Est-ce à dire, maintenant, que c’est cette séparation même qui fonda les destinées de plus en plus éloignées du judéo-christianisme d’un côté (et en passe de surmonter leur différend tout en gardant leur différence) et l’Islam de l’autre côté ? Il n’est guère possible de répondre par un oui simple tant d’autres facteurs entrent en ligne de compte, dont la ville, la nature humaine, les accidents de l’Histoire. Il est néanmoins admissible de constater en tout cas qu’un retour à une lecture littérale des actes mêmes qui fondent un discours se disant divin se prend automatiquement pour celui-ci et donc blasphème, tout en immobilisant dans la mort ce qui vit et donc change.

C’est cette suprématie donnée à la mort qui est inhumaine puisque le propre de l’humain consiste à (se) transformer (dans) le monde, c’est sa liberté aujourd’hui de plus en plus reconnue alors que déjà ce message était présent dans le recueil Juif.

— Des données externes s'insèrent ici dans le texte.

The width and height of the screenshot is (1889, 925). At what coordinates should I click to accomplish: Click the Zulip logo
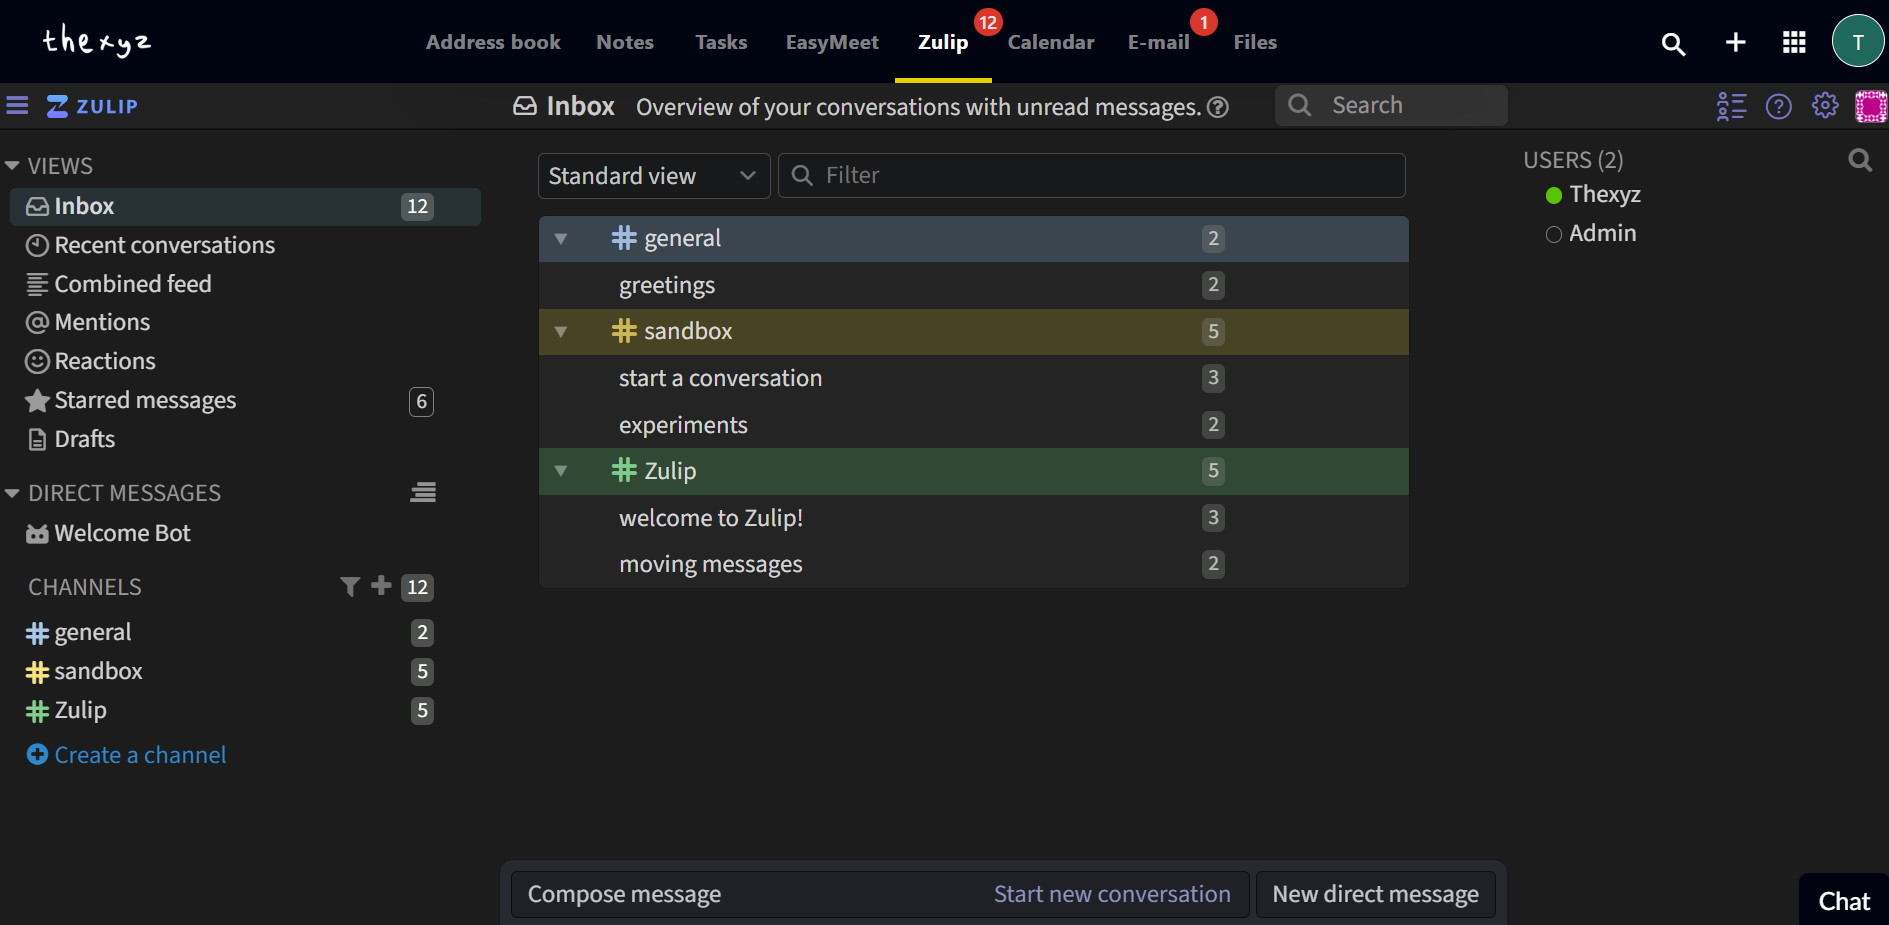point(92,105)
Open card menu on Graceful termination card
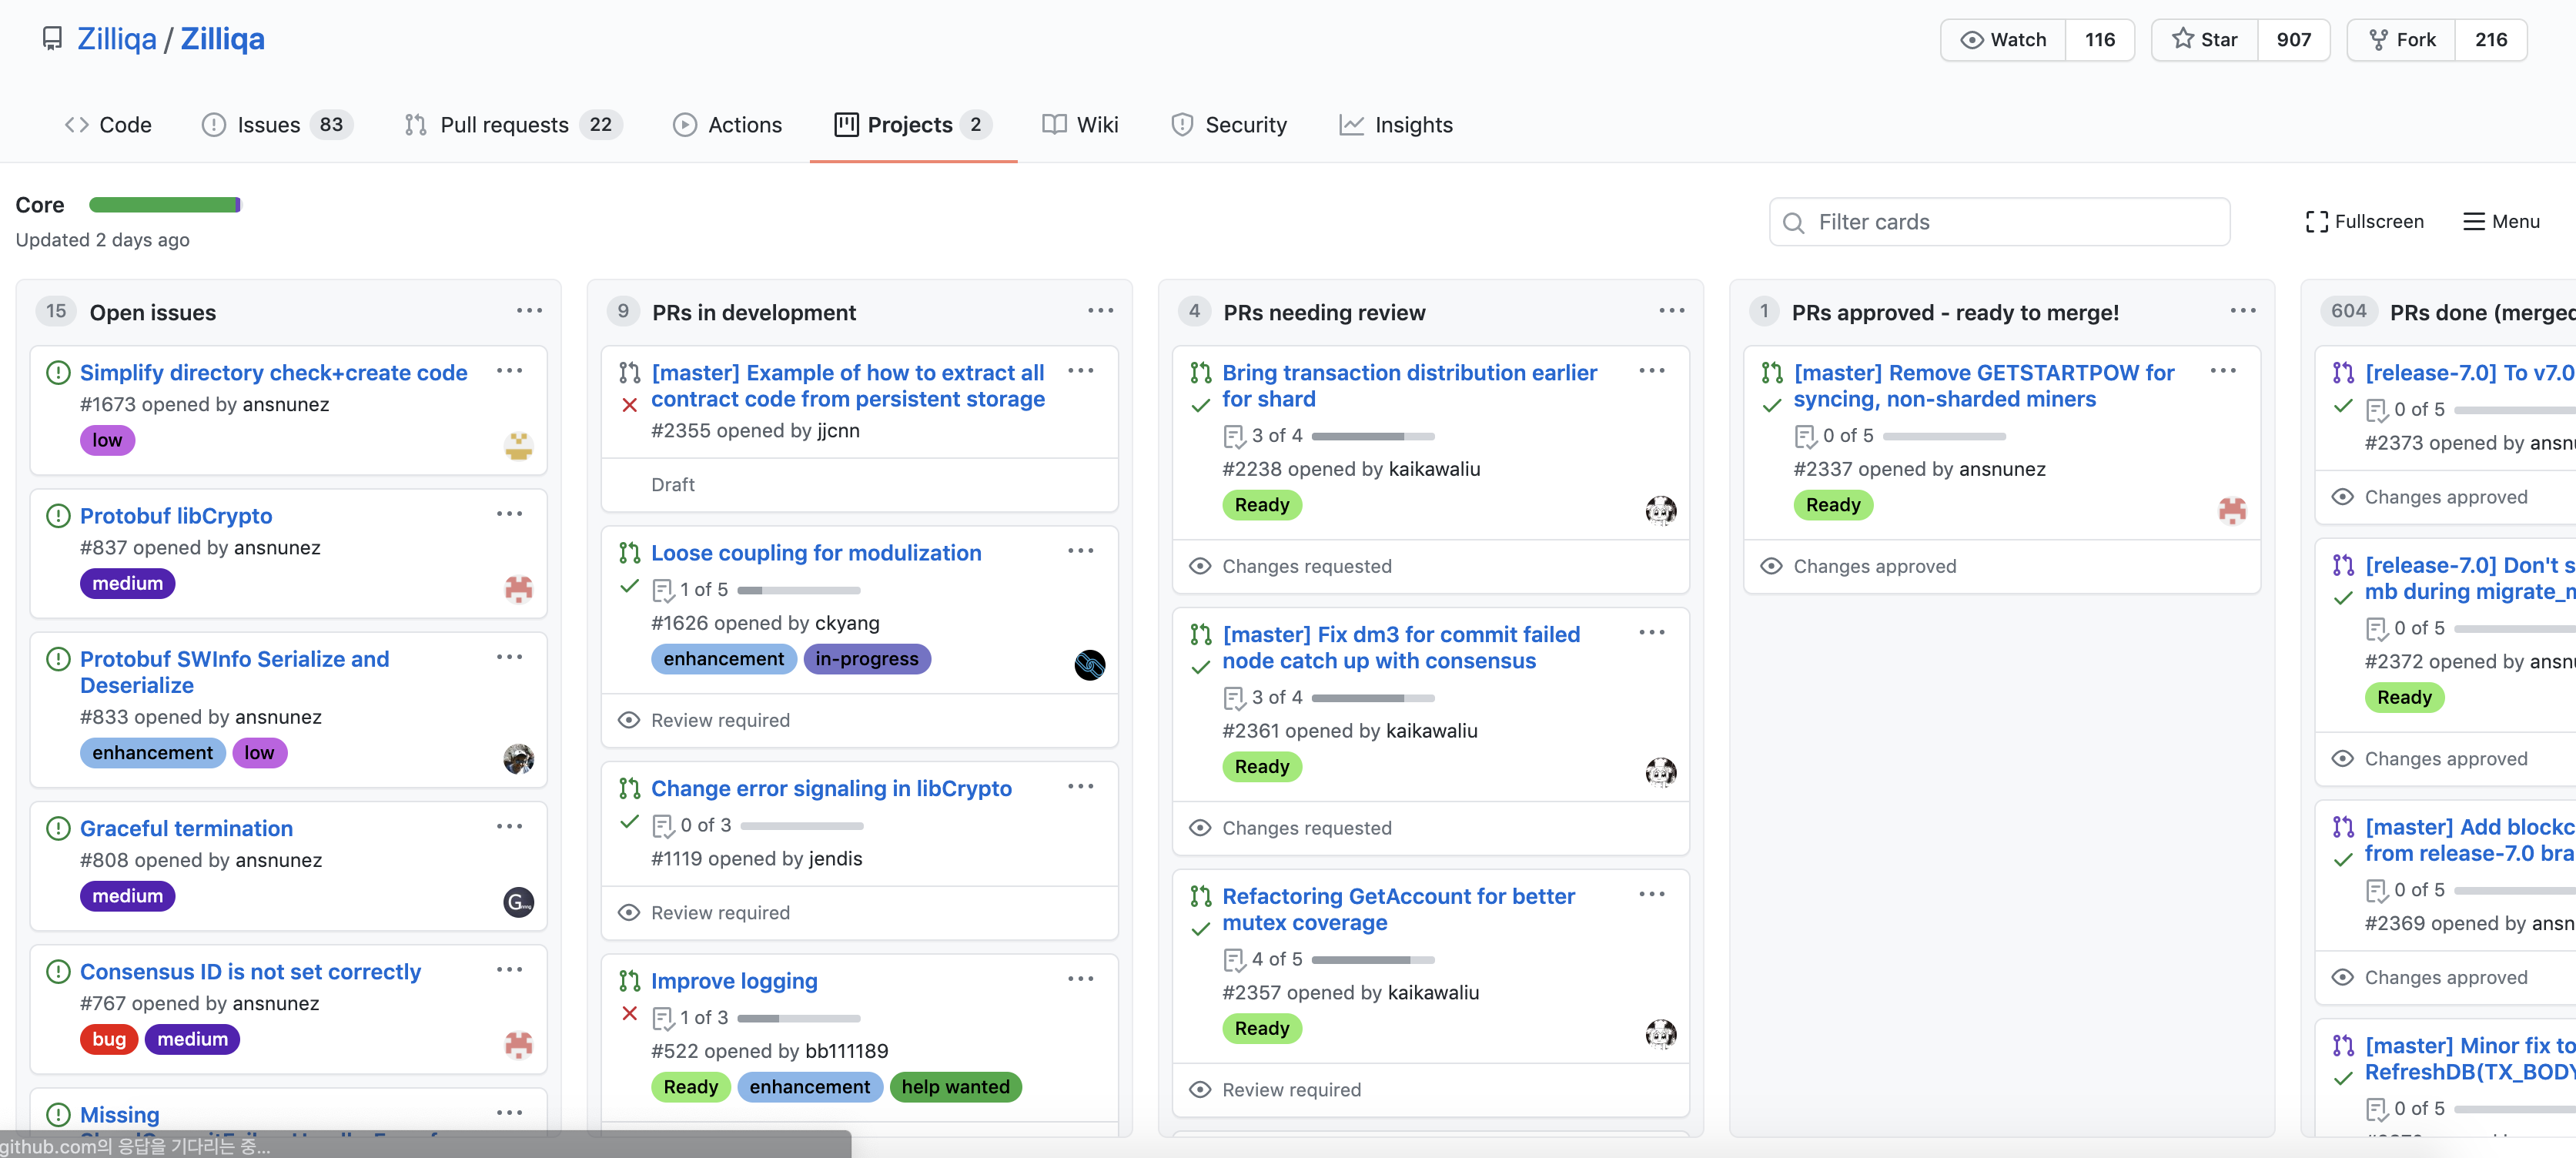 coord(509,827)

C’est cette discussion théo-cosmo-psycho-logique qu’il faut aussi avoir, au lieu de seulement en appeler au « respect » ou à la lutte contre la « barbarie », car au nom de quoi, sinon de celui de la vie, humaine, pouvons-nous décider ce qui « est » barbare de ce qui ne l’est pas. Et discuter de ce qu’est la vie, humaine, voilà bien un propos qui s’éloigne de toute parole qui la nierait, puisqu’il a été donné à l’humain de la créer par lui-même, sa vie, et non d’en réciter ou d’en imiter le contenu. C’est cette liberté que ne comprennent pas les coupeurs de tête, croyant ainsi en arrêter le mouvement alors qu’ils ne font que l’amplifier.

Par Lucien SA Oulahbib

(1) ajoutons aussi que la destruction et la mise à mort systématique de tout ce qui peut ressembler à du confort urbain et à du non musulman permettent de replacer dans les conditions mêmes où vivait Mahomet, renforçant ainsi l’illusion.